Max Benz is the founder of BankingGeek and analyses financial products to help you make informed decisions.

Frequently asked questions

The account is open to UK-registered sole traders, partnerships and limited companies. Applicants must be at least 18 years old and have a UK business address. Some complex structures, such as charities or overseas-controlled entities, may need to apply through a branch rather than online.

After any introductory free banking period, the standard monthly fee is 8.50 GBP. This covers electronic payments and receipts, but cash and cheque handling attract separate per-item charges. Higher-volume tariffs are available for businesses that process large numbers of transactions.

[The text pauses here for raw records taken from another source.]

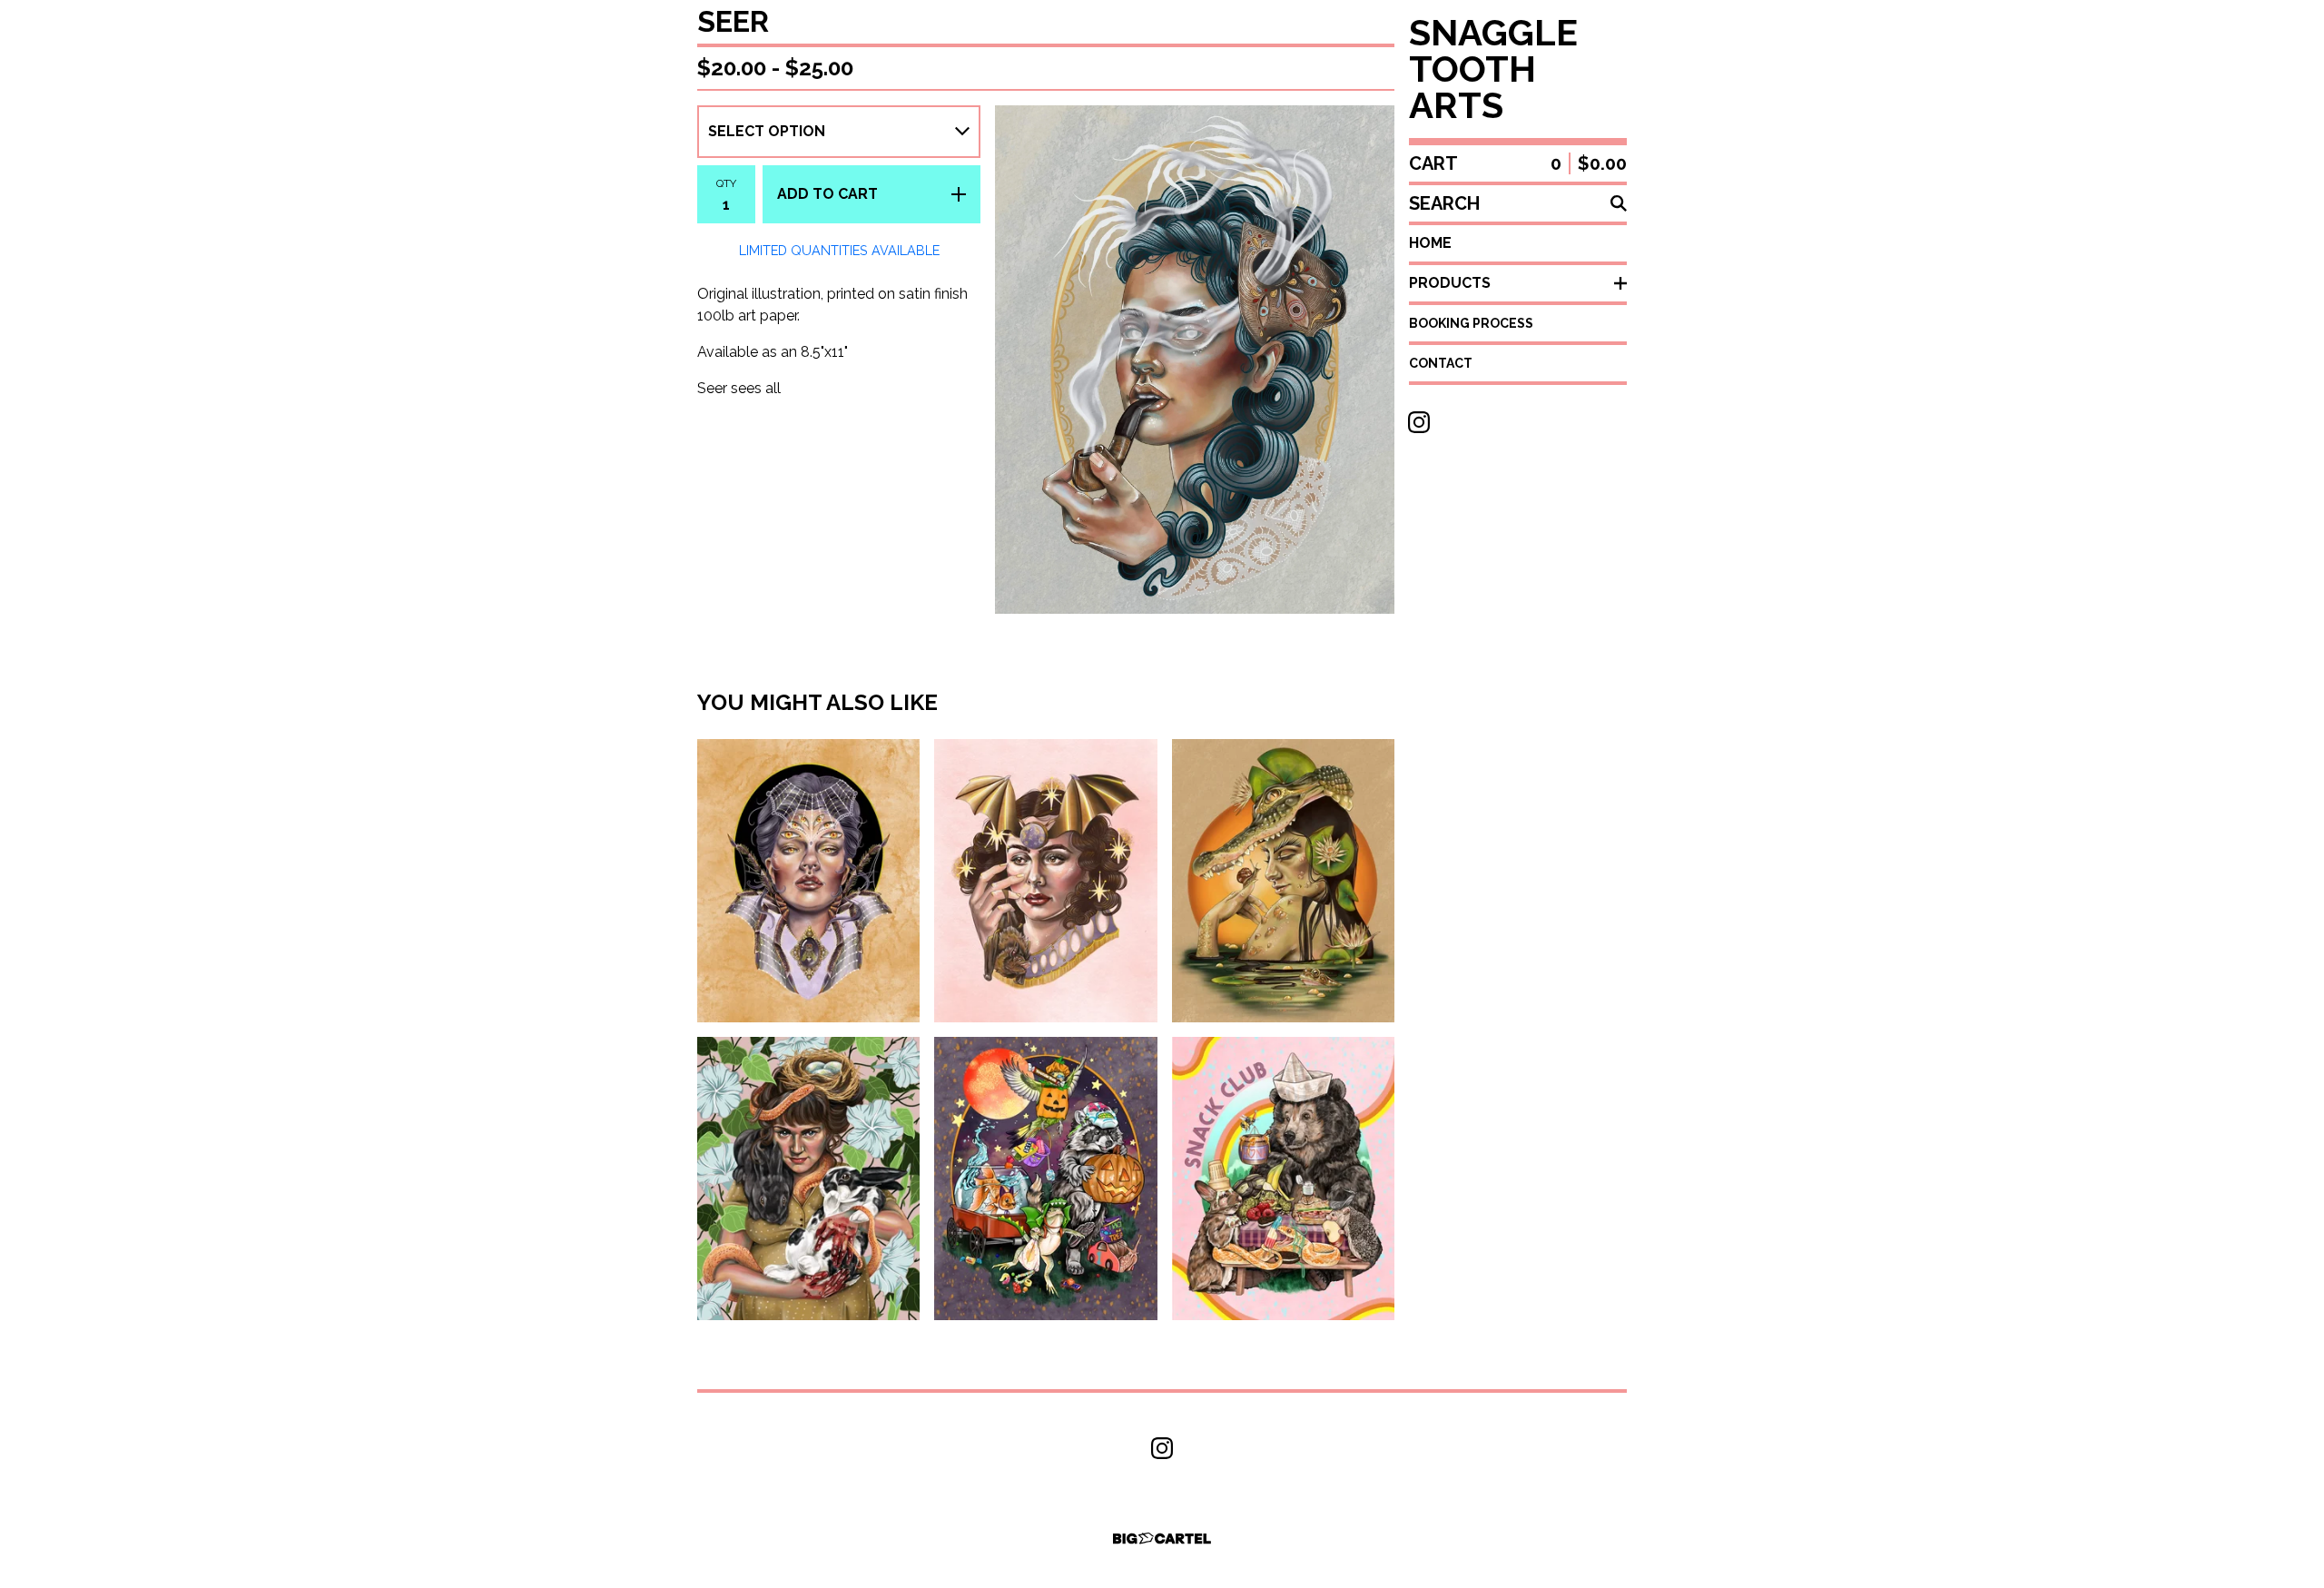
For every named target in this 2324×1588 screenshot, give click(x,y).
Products (1450, 282)
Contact (1440, 363)
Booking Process (1471, 323)
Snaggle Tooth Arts (1493, 69)
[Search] (1618, 203)
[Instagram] (1419, 422)
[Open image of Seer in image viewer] (1194, 359)
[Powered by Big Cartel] (1162, 1538)
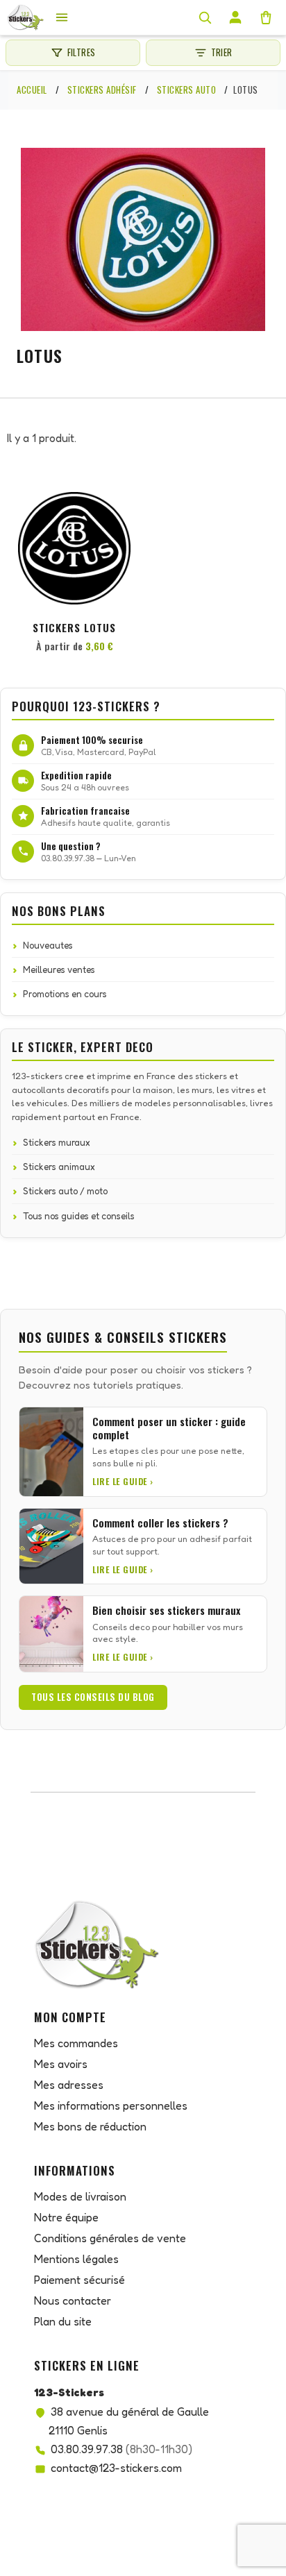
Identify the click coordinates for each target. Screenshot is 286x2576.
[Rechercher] (205, 17)
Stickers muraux (56, 1142)
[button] (118, 516)
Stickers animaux (59, 1166)
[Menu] (61, 17)
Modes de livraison (80, 2196)
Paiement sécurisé (79, 2280)
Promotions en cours (65, 993)
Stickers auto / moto (65, 1190)
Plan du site (63, 2321)
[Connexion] (235, 17)
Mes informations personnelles (110, 2105)
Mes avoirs (60, 2064)
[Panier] (266, 17)
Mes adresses (68, 2085)
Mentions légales (76, 2259)
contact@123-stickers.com (116, 2468)
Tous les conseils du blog (93, 1697)
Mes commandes (76, 2043)
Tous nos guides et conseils (79, 1215)
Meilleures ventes (59, 969)
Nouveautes (48, 945)
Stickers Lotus (74, 627)
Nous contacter (72, 2300)
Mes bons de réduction (90, 2126)
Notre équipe (66, 2217)
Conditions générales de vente (110, 2238)
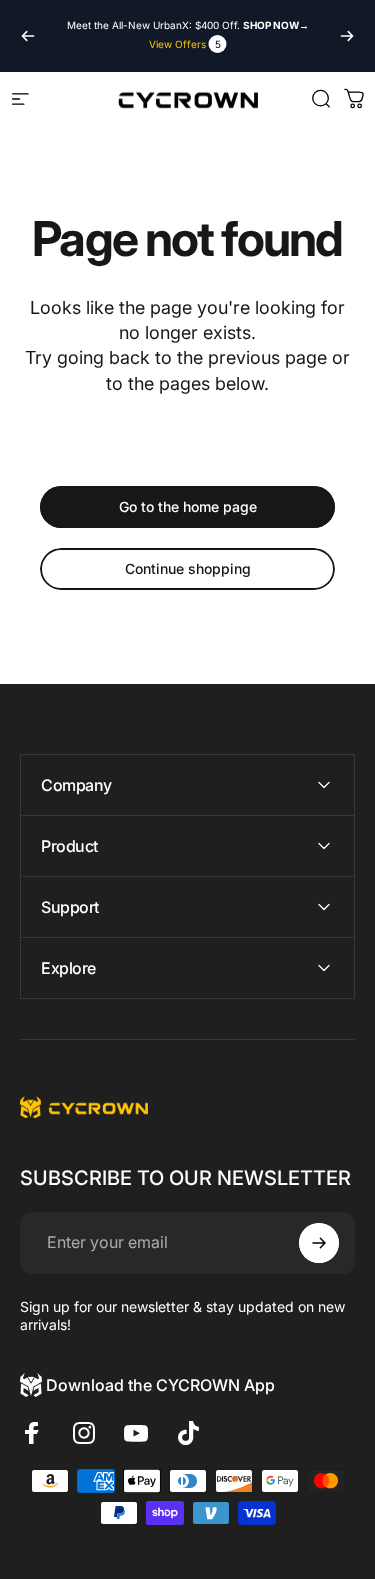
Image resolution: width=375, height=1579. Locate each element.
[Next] (347, 36)
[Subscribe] (319, 1243)
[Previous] (28, 36)
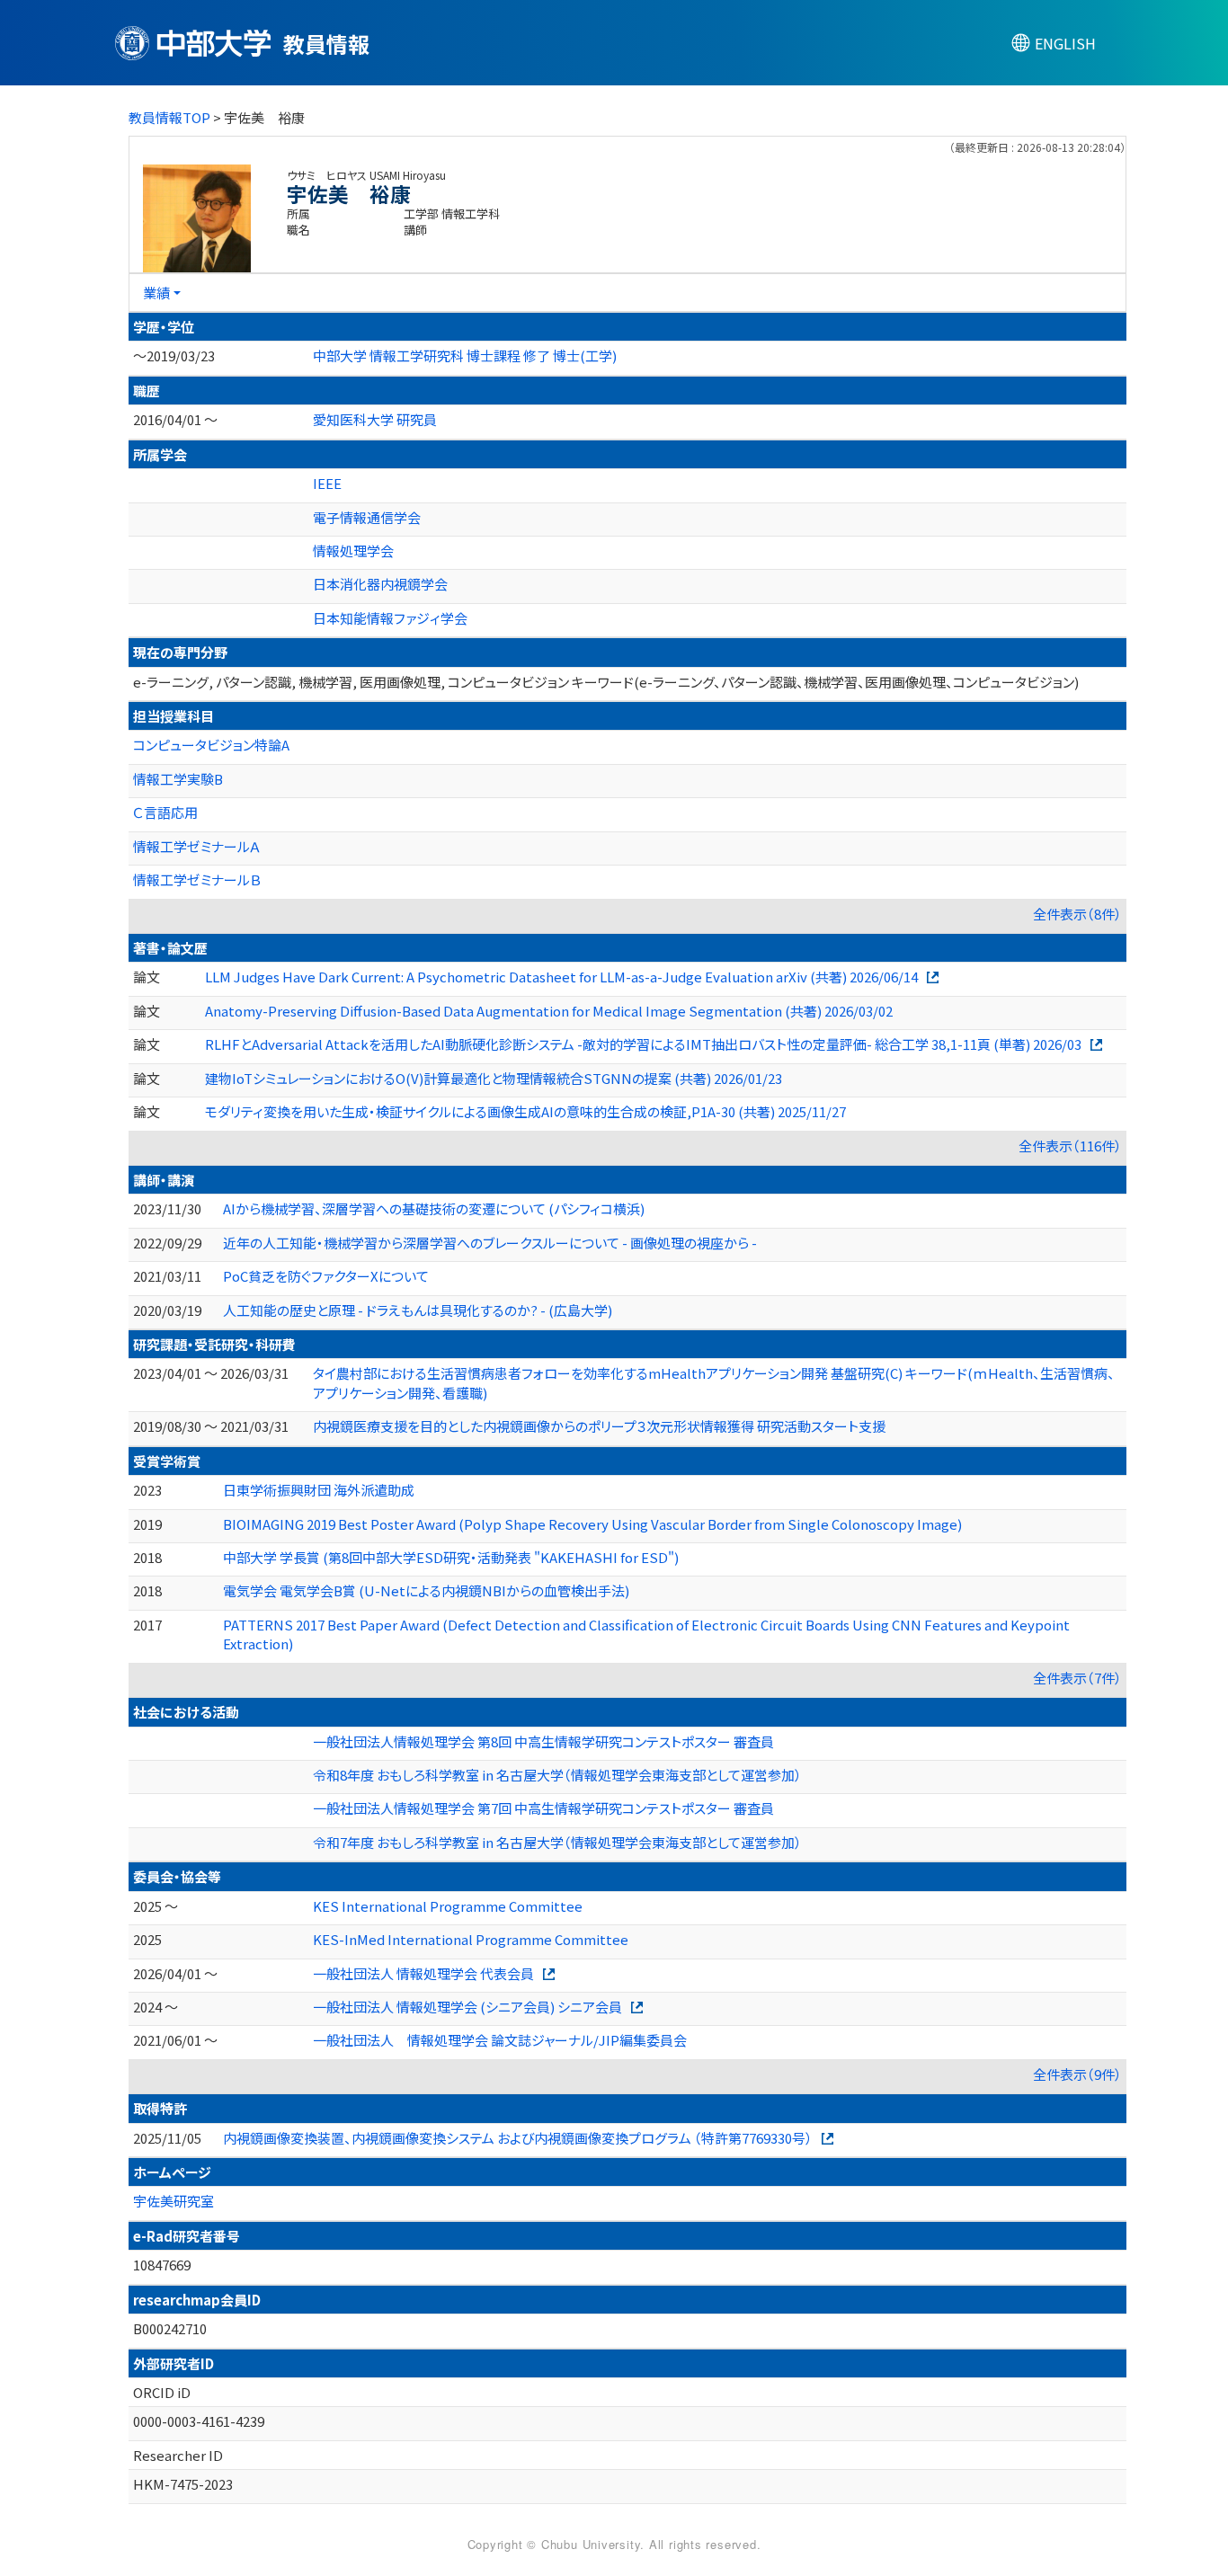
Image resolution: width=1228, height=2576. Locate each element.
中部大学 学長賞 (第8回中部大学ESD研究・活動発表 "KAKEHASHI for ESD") (451, 1557)
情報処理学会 (353, 550)
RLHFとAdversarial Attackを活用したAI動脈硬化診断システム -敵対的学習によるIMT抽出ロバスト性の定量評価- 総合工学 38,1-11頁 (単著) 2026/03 (643, 1044)
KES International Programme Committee (448, 1905)
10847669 (162, 2264)
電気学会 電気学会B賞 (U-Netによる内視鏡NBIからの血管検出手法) (426, 1590)
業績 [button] (156, 292)
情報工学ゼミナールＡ (197, 846)
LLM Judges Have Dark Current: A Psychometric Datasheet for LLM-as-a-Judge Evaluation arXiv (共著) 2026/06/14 (561, 976)
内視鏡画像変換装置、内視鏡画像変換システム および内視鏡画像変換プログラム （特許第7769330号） (518, 2137)
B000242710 (170, 2328)
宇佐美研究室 (173, 2200)
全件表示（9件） (1077, 2074)
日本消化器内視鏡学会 (380, 583)
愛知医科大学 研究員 (375, 419)
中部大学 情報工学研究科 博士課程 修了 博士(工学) (465, 355)
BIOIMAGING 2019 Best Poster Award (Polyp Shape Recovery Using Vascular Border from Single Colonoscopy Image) (592, 1524)
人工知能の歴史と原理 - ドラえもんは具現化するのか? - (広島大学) (417, 1310)
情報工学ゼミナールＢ (197, 879)
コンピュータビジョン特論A (211, 744)
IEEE (327, 483)
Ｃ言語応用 (165, 812)
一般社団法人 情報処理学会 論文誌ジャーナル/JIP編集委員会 (500, 2039)
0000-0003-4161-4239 (198, 2421)
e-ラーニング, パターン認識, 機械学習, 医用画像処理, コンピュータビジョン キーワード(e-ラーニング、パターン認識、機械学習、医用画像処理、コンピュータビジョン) (606, 681)
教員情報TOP (169, 117)
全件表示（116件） (1070, 1145)
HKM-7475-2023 (183, 2483)
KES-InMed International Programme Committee (470, 1939)
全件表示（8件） (1077, 913)
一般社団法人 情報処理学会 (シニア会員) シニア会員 (467, 2006)
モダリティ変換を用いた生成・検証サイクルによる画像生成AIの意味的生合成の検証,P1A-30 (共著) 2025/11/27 (525, 1111)
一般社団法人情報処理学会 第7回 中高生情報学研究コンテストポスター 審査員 (543, 1808)
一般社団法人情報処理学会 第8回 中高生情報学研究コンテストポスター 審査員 (543, 1741)
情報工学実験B (178, 778)
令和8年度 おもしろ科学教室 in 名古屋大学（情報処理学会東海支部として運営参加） (557, 1774)
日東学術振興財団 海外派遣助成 (318, 1489)
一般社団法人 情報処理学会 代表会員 (423, 1973)
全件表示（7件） (1077, 1677)
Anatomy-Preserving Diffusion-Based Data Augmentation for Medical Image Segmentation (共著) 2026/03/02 (549, 1010)
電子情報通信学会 (367, 517)
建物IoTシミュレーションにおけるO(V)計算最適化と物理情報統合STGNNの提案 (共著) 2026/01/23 (493, 1078)
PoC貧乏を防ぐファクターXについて (326, 1275)
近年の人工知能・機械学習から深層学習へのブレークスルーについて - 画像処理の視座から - (490, 1242)
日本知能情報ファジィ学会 (390, 617)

Yes. Lloyds Bank plc is covered by the FSCS, which protects eligible deposits up to 85,000 GBP per person per bank. Temporary higher protection of up to 1 million GBP may apply for certain business events, such as the proceeds of a property sale, for up to six months.

You can start the application online through the Lloyds business website. Most sole traders can complete the process digitally, while limited companies usually need to supply additional director information and may receive a follow-up call. Full activation can take several working days depending on the complexity of the business structure.

Lloyds is authorised by the PRA and regulated by the FCA and PRA, making it one of the most tightly overseen financial institutions in the UK. Online banking is protected by two-factor authentication and real-time fraud monitoring. Customers also have access to dedicated business fraud support lines if suspicious activity is detected.

Interest earned on UK business current accounts is subject to standard UK corporation tax rules for limited companies. Sole traders and partnerships include bank interest as part of their self-assessment income. Lloyds does not deduct tax at source from business accounts. Personal Savings Allowance rules apply only to personal rather than business accounts, so tax treatment depends on the legal structure of the business.